# Conditional Gaussian Distributions

An important property of Gaussian distributions is that if two sets of random variables are jointly Gaussian, then the conditional distribution is also Gaussian. This property will be derived in this section.


## Showing $p(x_a | x_b)$ is Gaussian

First consider some $x \in \mathbb{R}^D$ with distribution $\mathcal{N}(x|\mu, \Sigma)$. Let us partition $x$ into $M$ components corresponding with $x_a$ and $D - M$ components corresponding with $x_b$ such that

$$
x = \begin{pmatrix}x_a \\ x_b \end{pmatrix}
$$

and similarly for other vectors in $\mathcal{N}(x|\mu, \Sigma)$

$$
\mu = \begin{pmatrix}\mu_a \\ \mu_b \end{pmatrix}
$$

and

$$
\Sigma = \begin{pmatrix}\Sigma_{aa} & \Sigma_{ab} \\ \Sigma_{ba} & \Sigma_{bb} \end{pmatrix}
$$

We also define the **precision matrix** as the inverse of the covariance matrix $\Lambda = \Sigma^{-1}$. This matrix is also symmetric, as proven in the appendix. 
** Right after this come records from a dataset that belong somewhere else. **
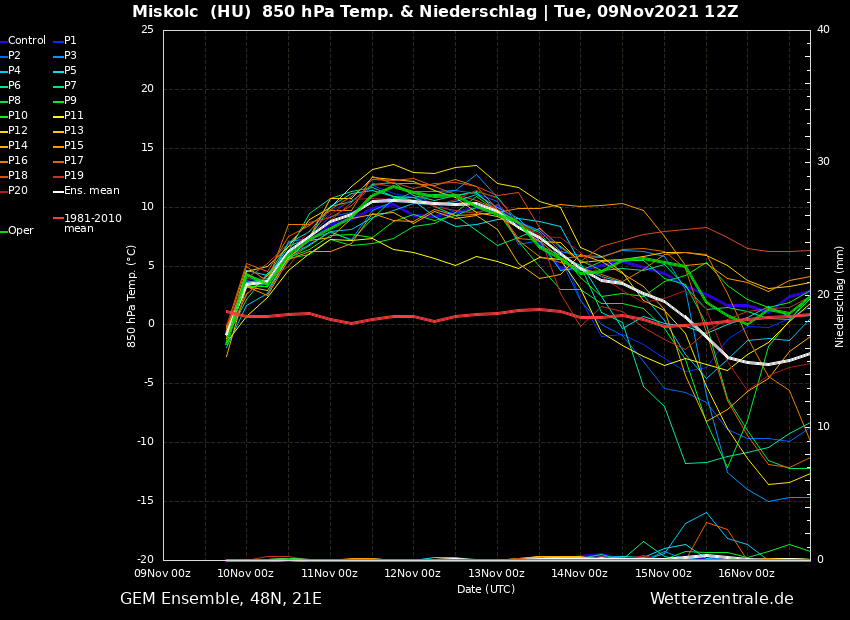Click the 10Nov 00z date tick
Screen dimensions: 850x620
click(x=246, y=574)
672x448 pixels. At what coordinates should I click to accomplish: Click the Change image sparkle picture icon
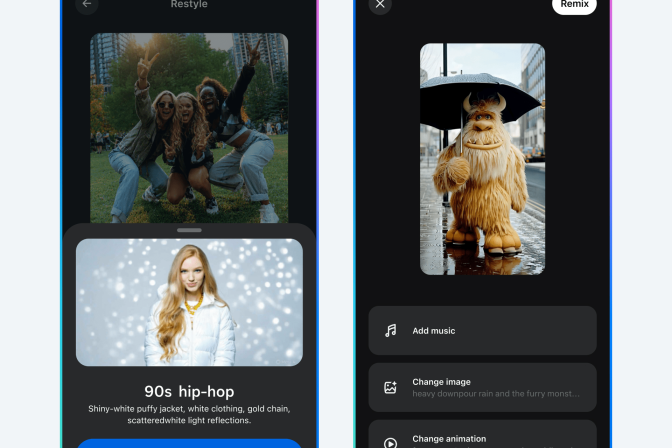point(390,387)
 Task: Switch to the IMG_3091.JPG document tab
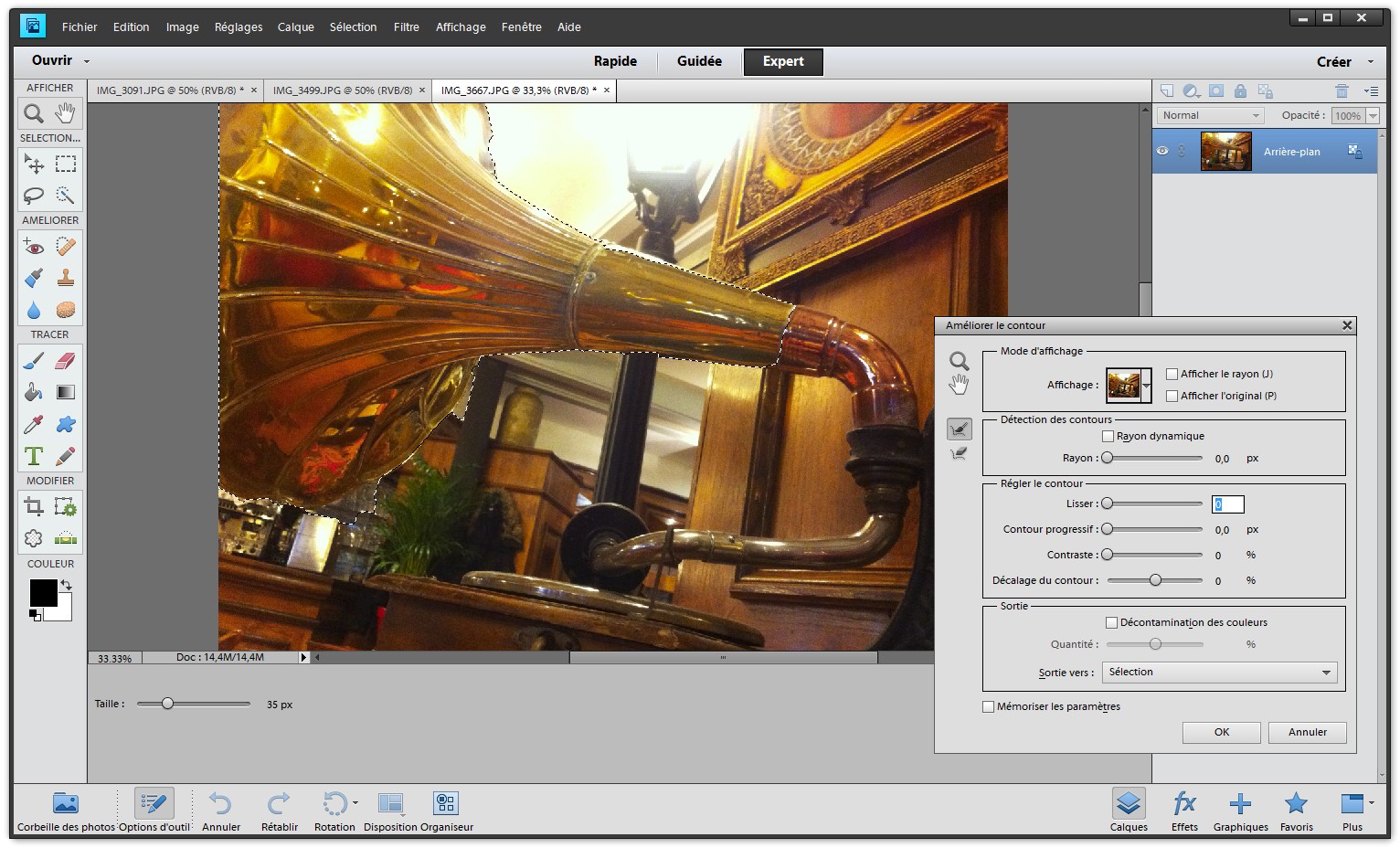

Using this partitioning we can deduce the covariance $\Sigma_{a|b}$ and mean $\mu_{a|b}$ of the conditional distribution $p(x_a | x_b)$ by considering the functional term of the Gaussian (**Mahalanobis distance**)

$$
\Delta^2 = -\frac{1}{2}(x_a - \mu_a)^T\Lambda_{aa}(x_a - \mu_a) - \frac{1}{2}(x_a - \mu_a)^T\Lambda_{ab}(x_b - \mu_b) -\frac{1}{2}(x_b - \mu_b)^T\Lambda_{ba}(x_a - \mu_a) - \frac{1}{2}(x_b - \mu_b)^T\Lambda_{bb}(x_b - \mu_b)
$$

This shows that our functional is still a quadratic function of $x_a$. Thus $p(x_a | x_b)$ is a Gaussian distribution as well!

## Deriving Mean and Covariance

Now we consider looking for the mean $\mu_{a|b}$ and covariance $\Sigma_{a|b}$ of this conditional Gaussian. We can "complete the square" by comparing only the variable parts of the function above to the variable parts of $p(x_a | x_b)$ (namely $x_a$). For a general Gaussian distribution, this can be written as

$$
-\frac{1}{2}(x - \mu)^T\Sigma^{-1}(x - \mu) = -\frac{1}{2}x^T\Sigma^{-1}x + x^T\Sigma^{-1}\mu + \text{const}
$$

where we leave all terms independent of x as a constant value for simplicity. Thus the corresponding Gaussian distribution should have a covariance equal to the second order term with $\Sigma^{-1}$ and a mean corresponding to the linear term in x $\Sigma^{-1}\mu$.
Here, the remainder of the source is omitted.